Glenn C. Altschuler and Stuart M. Blumin’s Rude Republic: Americans and their politics in the 19th Century (Princeton UP, 2000) seriously contradicts what I had been taught in graduate school. According to my dissertation adviser, Alexander Saxton in his course on American mass media, American political culture drastically changed from an 18th C. “politics of deference” to a 19th C. “mass politics” (the latter implying either proto-fascism or communism?)
On the contrary, the Cornellians argue that 1. The Constitution was an aristocratic document that discouraged democratic participation; and 2. The politics of deference persisted more than had been documented until the Civil War direct involvement of the American populace in matters of life and death and preservation of the Union; and even after the tumultuous period following the Civil War, most Americans remained detached from politics (preferring respectability and separation from dirty, increasingly urbanized machine politics), a condition that they hint persists today, implying that it was a struggle against apathy to gain support for the New Deal, the New Frontier, and the Great Society.
I have looked for reviews, but the tiny number I found distorted their arguments. None mentioned their opening salvo that the Constitution was “aristocratic,” discouraging political participation; and all suggested that mass political involvement was intense (perhaps focusing on the Civil War).

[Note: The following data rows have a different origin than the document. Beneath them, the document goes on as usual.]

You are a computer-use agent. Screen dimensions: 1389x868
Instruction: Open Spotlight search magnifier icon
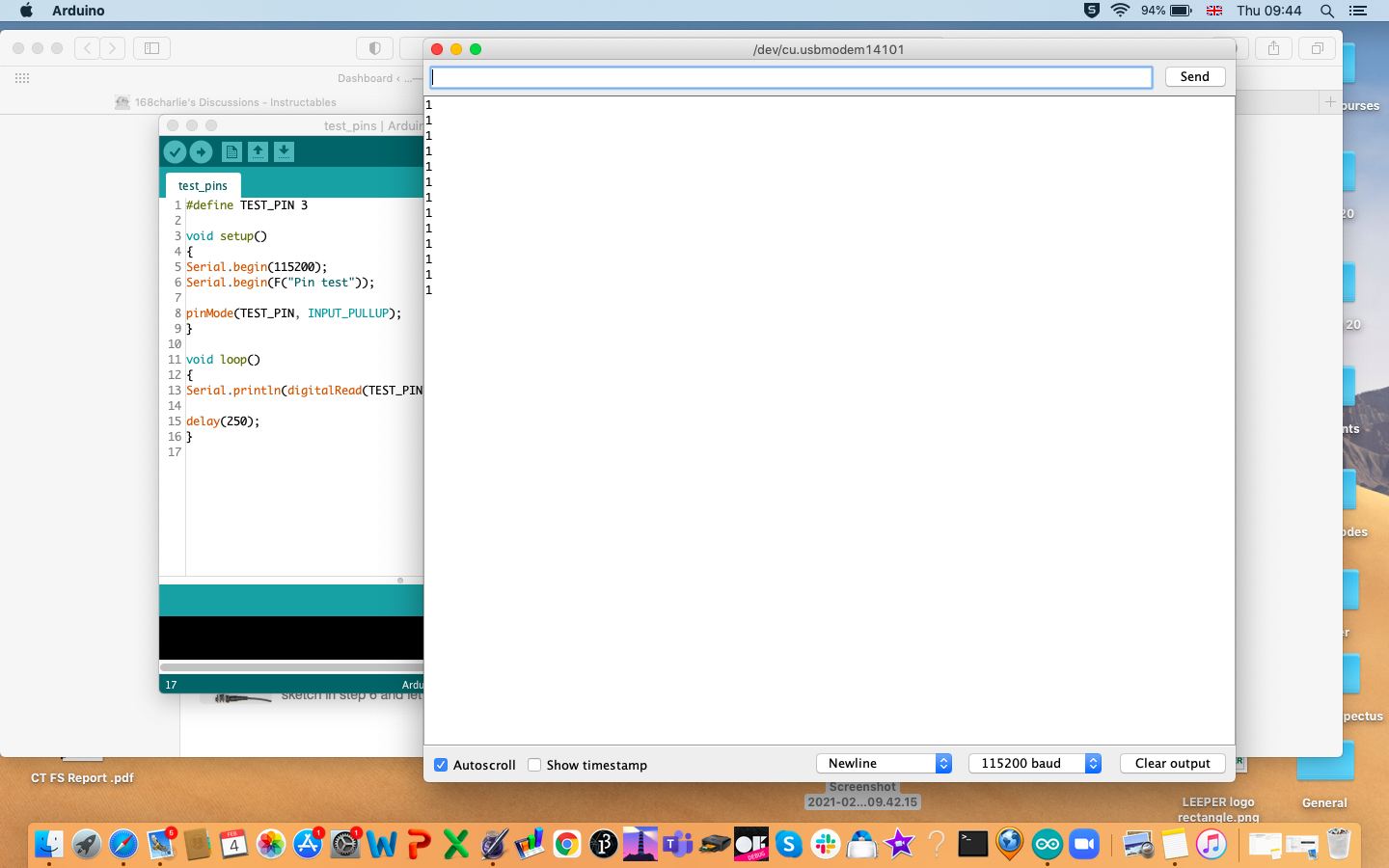tap(1327, 11)
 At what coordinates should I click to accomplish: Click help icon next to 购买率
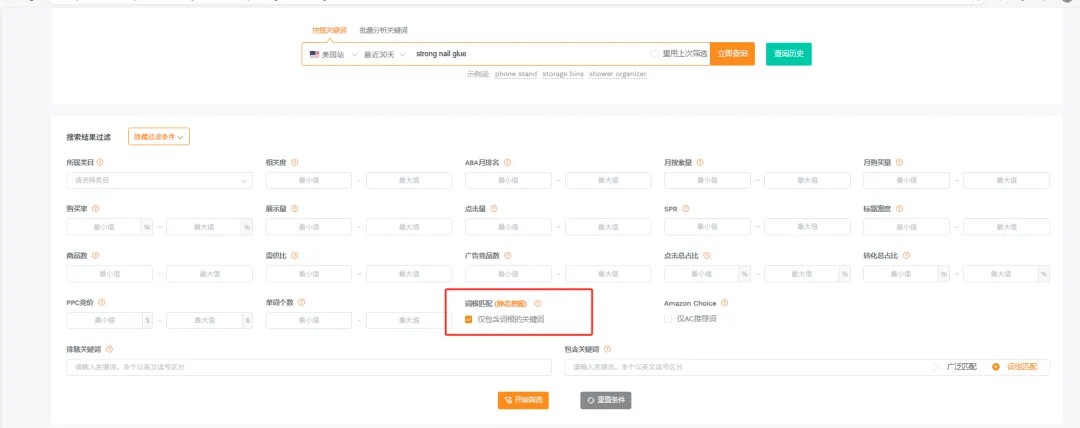[x=96, y=209]
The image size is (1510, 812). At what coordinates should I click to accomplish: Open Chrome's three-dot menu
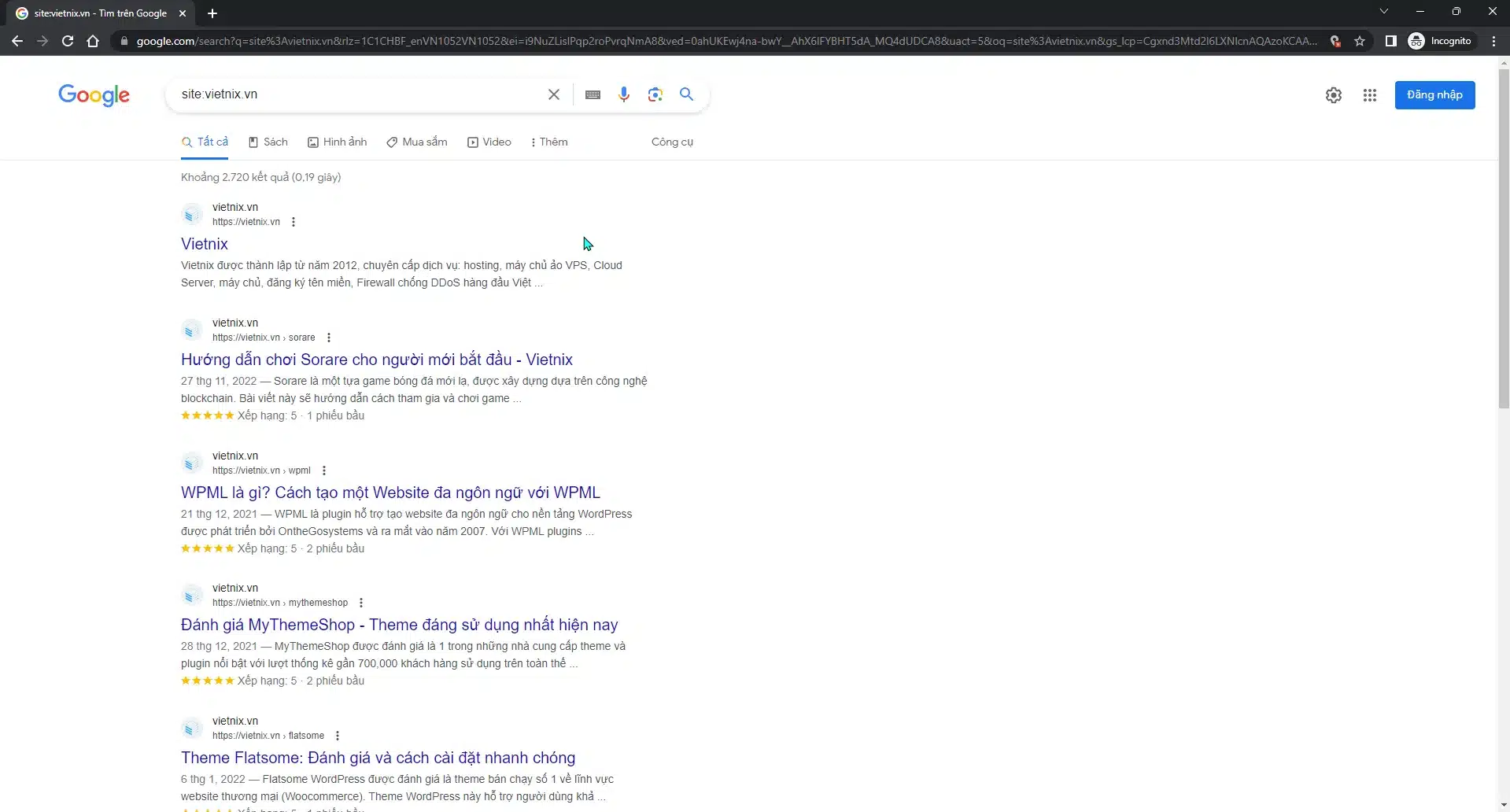1493,41
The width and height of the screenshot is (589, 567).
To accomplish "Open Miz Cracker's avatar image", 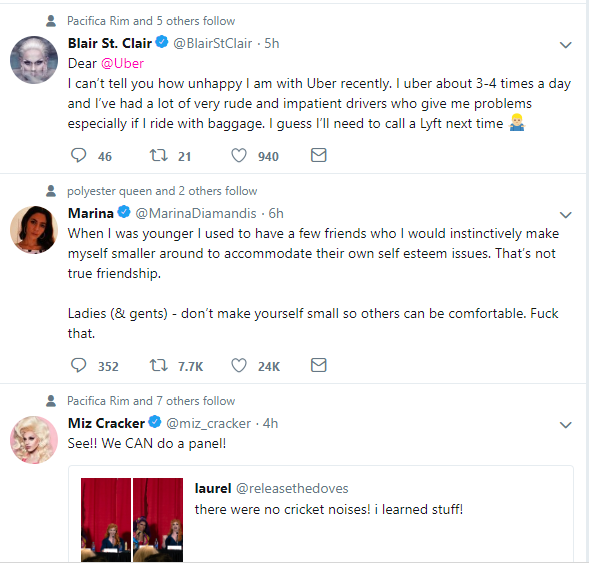I will tap(34, 440).
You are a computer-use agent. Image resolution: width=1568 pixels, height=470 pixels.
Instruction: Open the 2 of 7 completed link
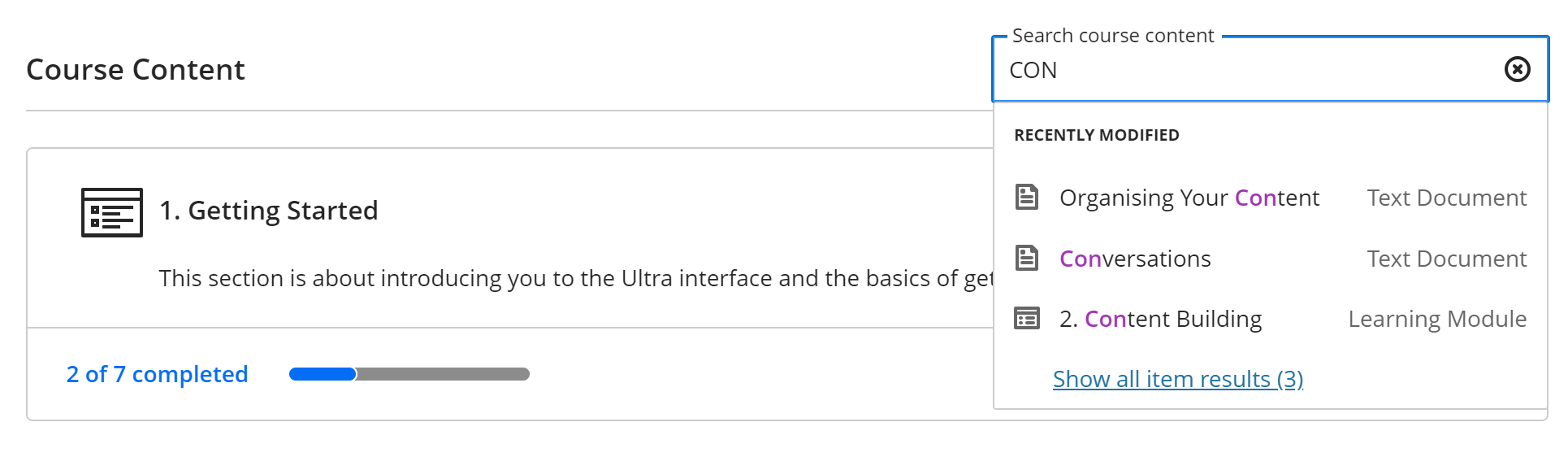(x=157, y=374)
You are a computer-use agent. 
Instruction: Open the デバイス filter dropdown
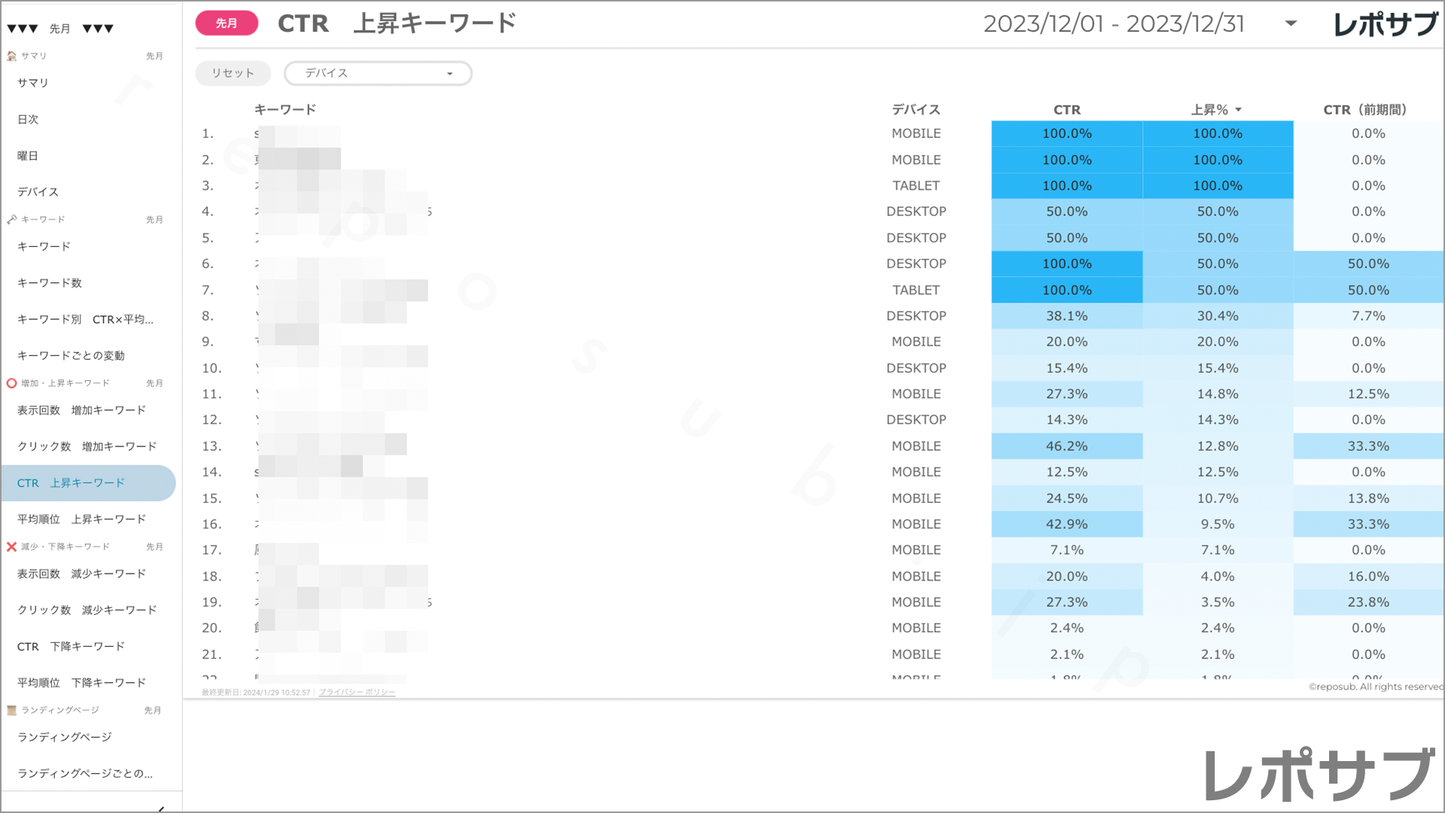pyautogui.click(x=378, y=73)
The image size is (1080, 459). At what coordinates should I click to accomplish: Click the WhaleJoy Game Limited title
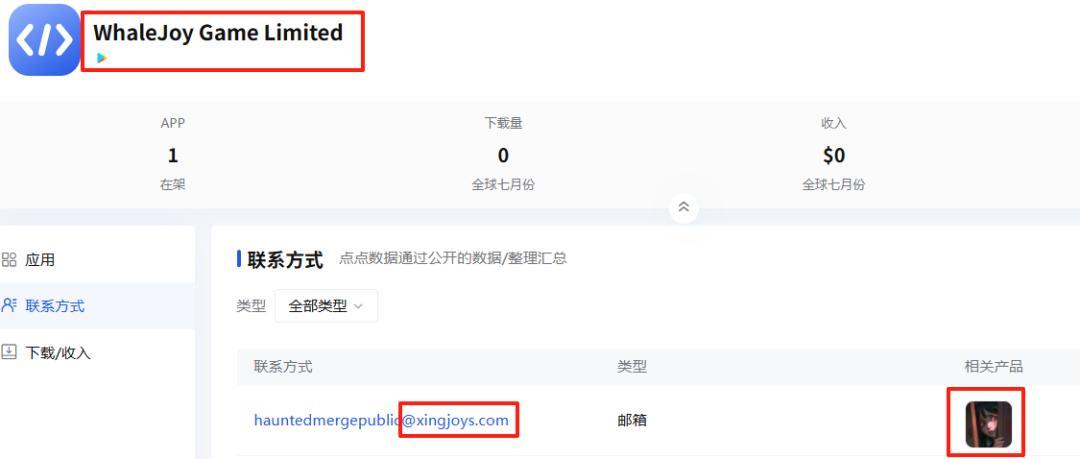[218, 32]
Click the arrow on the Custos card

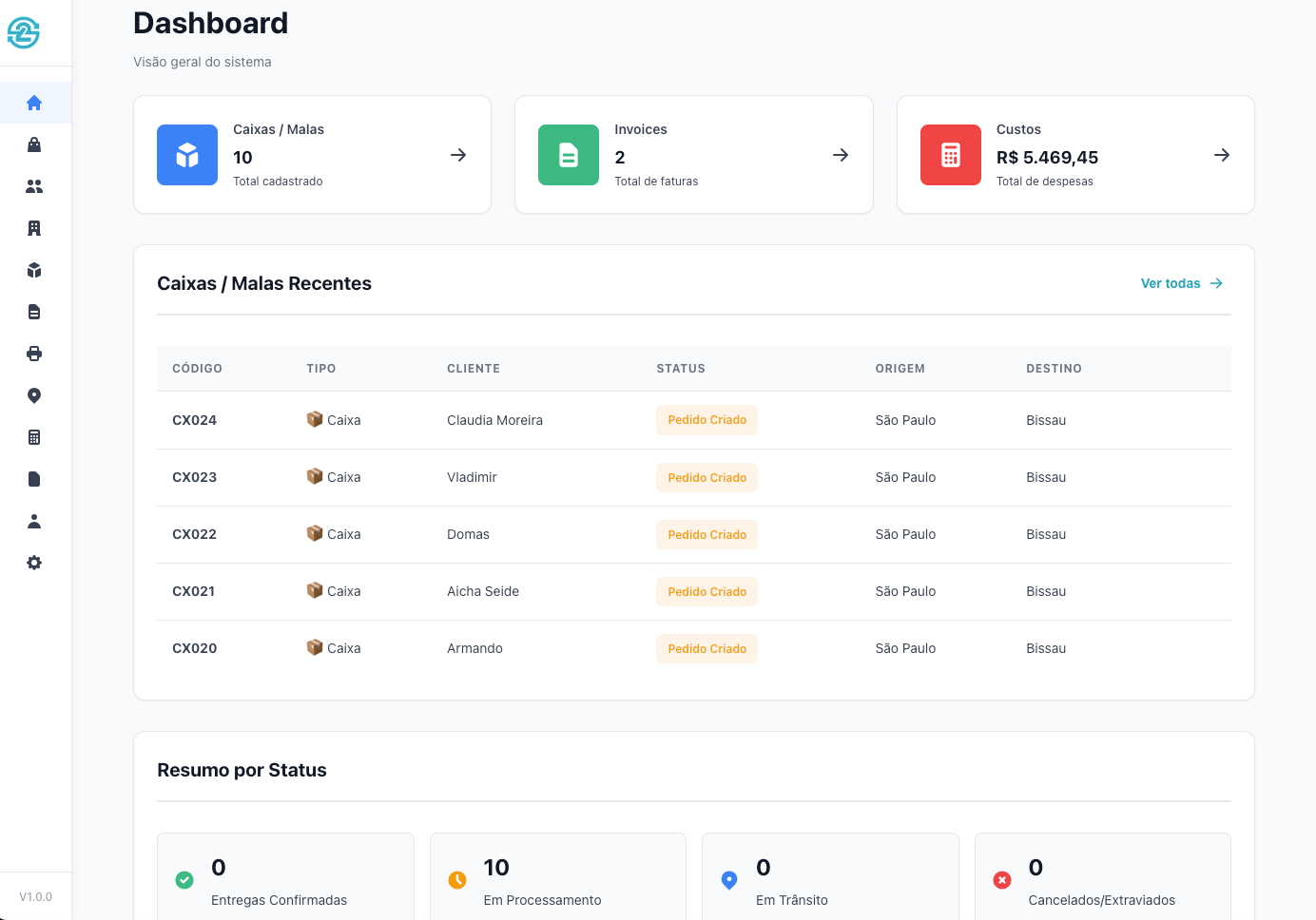pyautogui.click(x=1222, y=155)

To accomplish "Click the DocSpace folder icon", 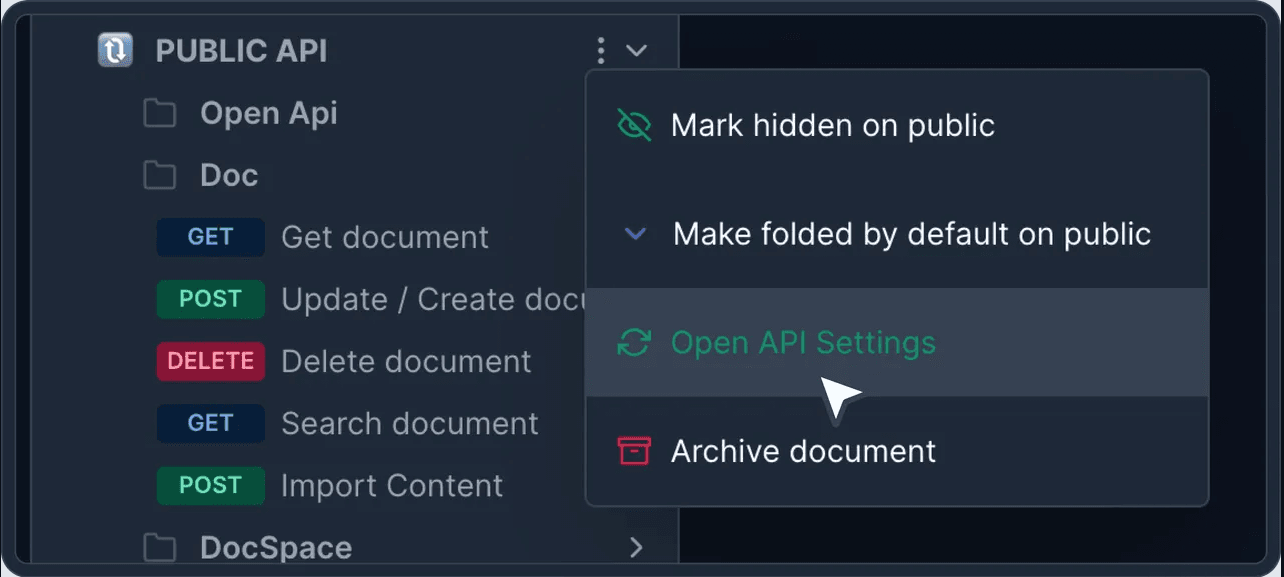I will 159,548.
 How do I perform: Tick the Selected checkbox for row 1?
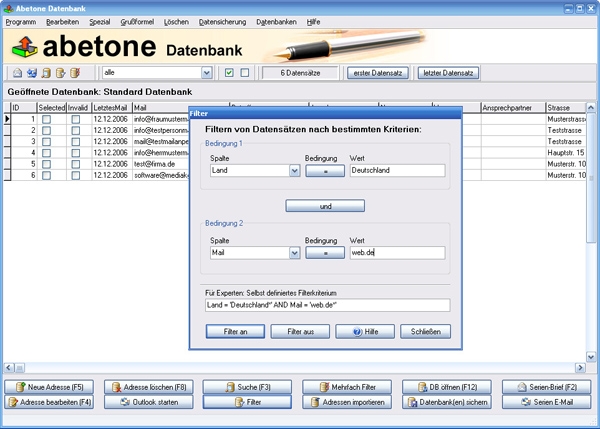pyautogui.click(x=46, y=119)
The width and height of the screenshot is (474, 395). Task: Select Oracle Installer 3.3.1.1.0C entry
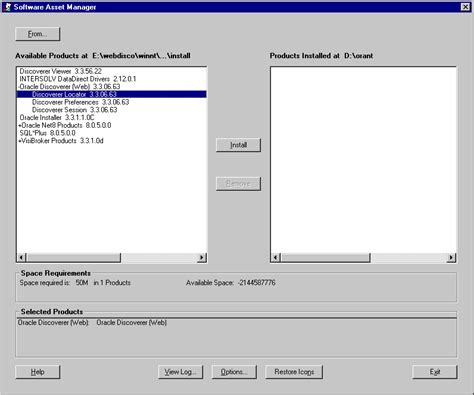57,117
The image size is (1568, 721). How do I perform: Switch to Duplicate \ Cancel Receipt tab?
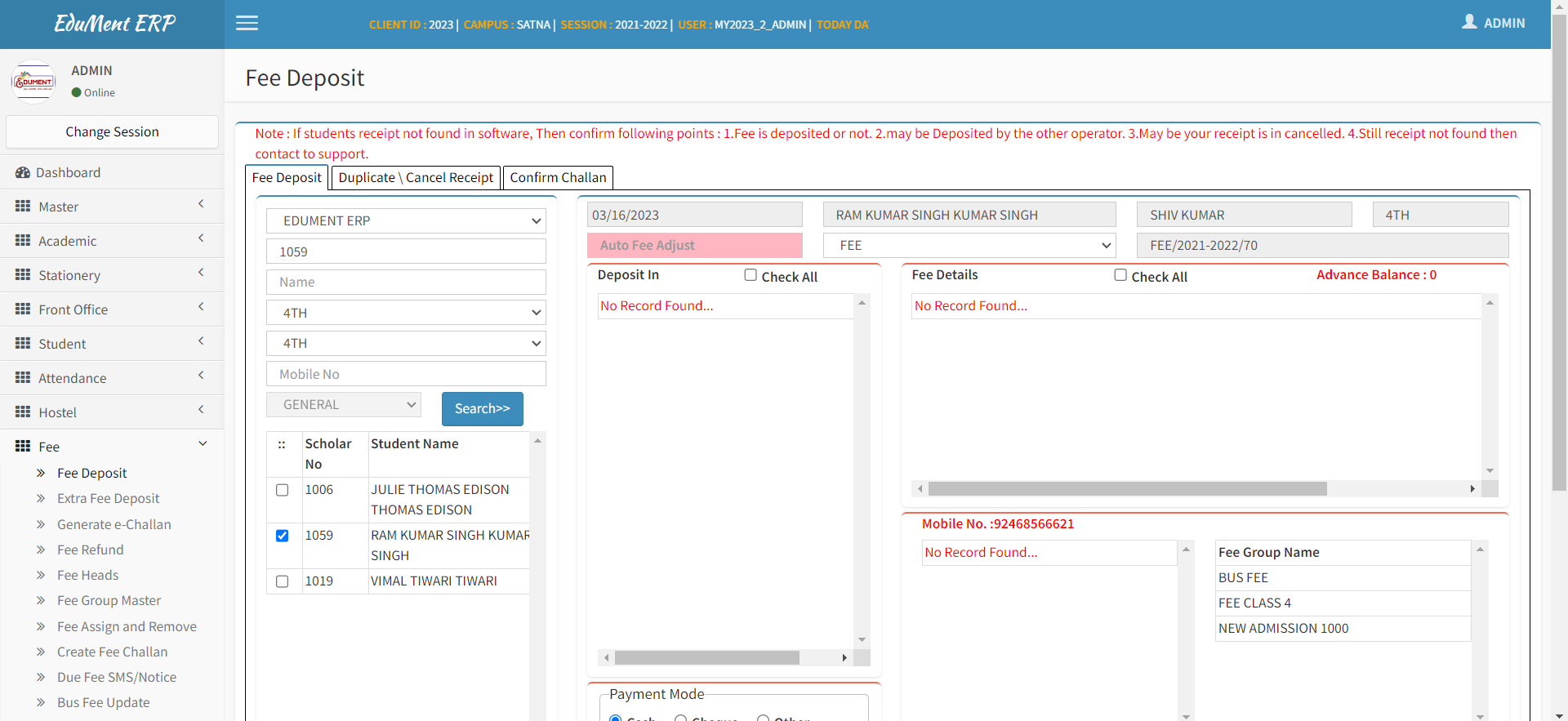point(416,178)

I haven’t finished the book yet, but so far it explains a lot; e.g. conservatives produced a Midwestern radio series “The Dangers of Apathy” that I used to play on Pacifica to make fun of the Right (I regret this now); Watters’ World on Fox’s The Factor displays the ignorance of young people regarding knowledge of US leaders and their issues; both political parties appeal to “family”: the social democratic Left tries to extend “the family” (the preoccupation of most Americans) so that it encompasses Big Government solutions to “income inequality,” while the conservative Right seeks to recover the patriarchal family to solve the problems of education and crime in minority neighborhoods; while all factions seek to unify Americans to defeat polarization in One Big [Familial] Union. (See https://clarespark.com/2013/09/17/the-illusion-of-national-unity/.)
(update 3-2-2016: I have finished the book and found some sentences worth quoting, as they emphasize the revisionist character of their research “Political historians of the nineteenth century have augmented their tabulations of voter turnout with other evidence of popular political participation, especially in the party-directed campaigns that preceded presidential elections. What they have been less attentive to is the evidence of qualified participation and of outright rejection. They have, for the most part, heard the cheers but not the sneers, and have taken very little note of silence…Large numbers, we believe, embraced the institutions and rituals of self-rule hesitantly, limiting their political engagement to brief periods, distancing themselves from the wire pullers and office seekers who ran the parties to their own advantage, and resisting the intrustion of politics into the more sacred precincts of family, church, and community…Political engagement–increasingly partisan engagement–was for some a serious business, for others an amusement or temporary diversion, and for still others an intrusion. (p.270)”
In 2016, the tide seems to have turned.